In today’s New York Times, Jane Brody writes about Jessica Grace Wing, a Stanford undergraduate who served as an egg donor three times. Then she got colon cancer and died at the age of 31. There is no proof that the hormones she took to make her spew lots of eggs in one cycle caused her colon cancer. But there aren’t studies proving the safety.
And that’s the issue. Wing was the perfect egg-donor-candidate. She went to a top college, was pretty, athletic, thin, and musical. The hope is that all of those positive things were tucked into the genes in her egg destined to be passed along to the offspring. The fee for her eggs helped pay for college. Where I teach, I hear my college students laughing about the alluring advertisements in the school newspaper. To them it all seems so silly that their genes (not their hard work,not their home environment) got them into college and into egg-donorable standing. It’s just always seemed crazy to me that this business has fallen more in line with the way we deal with any other commodity we want to sell rather than a medical procedure that needs to be tracked for safety.
Her mother, a physician, along with other doctors have been pushing for data bases that can keep track of the donors and their health. This is an idea that has been debated since the egg donor industry started. When I was working on my last book, Get Me Out: A History of Childbirth from the Garden of Eden to the Sperm Bank, I talked to sperm donors and egg donors and the folks who run the businesses.

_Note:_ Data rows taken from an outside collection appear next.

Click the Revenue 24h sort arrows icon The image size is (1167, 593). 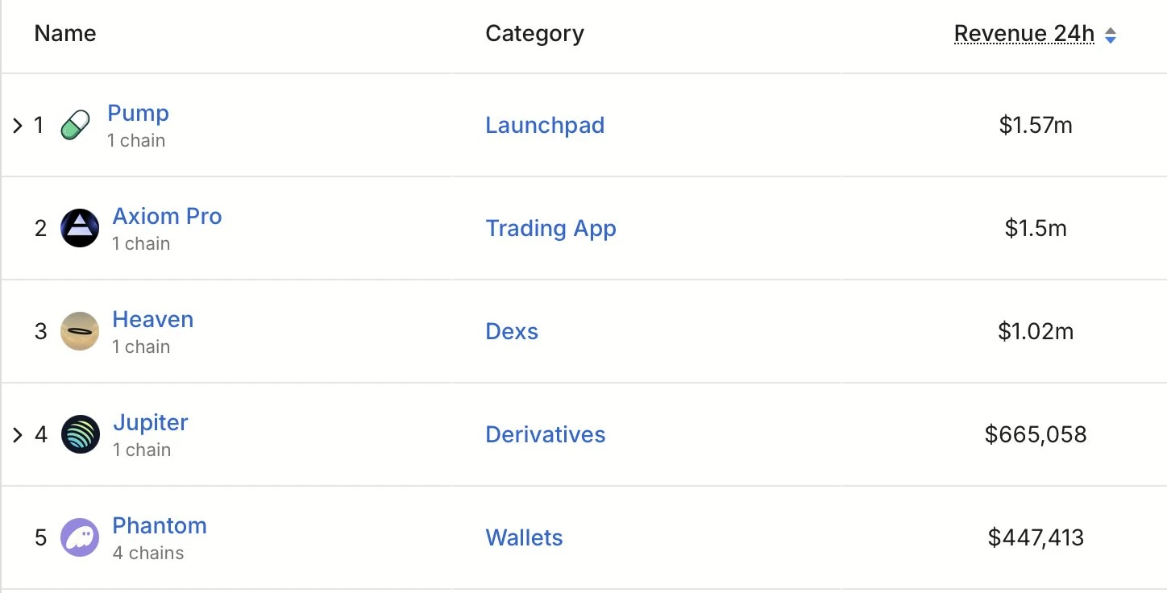click(1110, 35)
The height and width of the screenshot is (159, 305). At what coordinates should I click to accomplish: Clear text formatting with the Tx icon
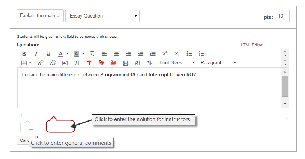coord(92,54)
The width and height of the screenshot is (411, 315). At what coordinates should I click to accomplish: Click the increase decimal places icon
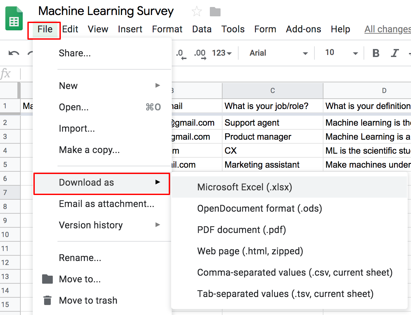click(200, 54)
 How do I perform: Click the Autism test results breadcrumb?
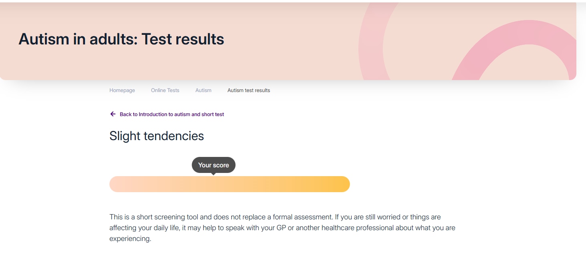pos(249,90)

For the most part, the folks “donating” the eggs and sperm (they really sell them), do not want the hassle of the oversight or the bureaucracy of keeping some kind of national data base. The sperm concern isn’t about dangers of donating. Men don’t take hormones. They masturbate in a room. But there are concerns that some men who may be harboring genetic diseases are passing along those illnesses from one bank to another—perhaps unbeknownst to them. The issue for egg donors is their own health. We need to be able to tell these young women—offered thousands of dollars to take heavy doses of hormones that make their bodies release multiple eggs in one month—what the health risks are.
This fear isn’t new. It makes headlines each time there’s a death of a young woman. Today is was a New York Times piece. Two years ago, it was a New York Post piece that showed the photograph of a beautiful young egg-donor who got terminal cancer and had a starring role in a documentary, Eggsploitation. In this day and age, when data is easy to collect and analyze, it’s a shame that we are collecting all kinds of data on what brands of toilet paper people like and who is likely to buy this hat versus that coat, but we can’t collect and monitor data from women who may be risking their lives to help other women make babies.
References
Zarek SM1, Muasher, “Mild/minimal stimulation for in vitro fertilization: an old idea that needs to be revisited,” SJ.Fertil Steril. 2011 Jun 30;95(8):2449-55. doi: 10.1016/j.fertnstert.2011.04.041. Epub 2011 May 7.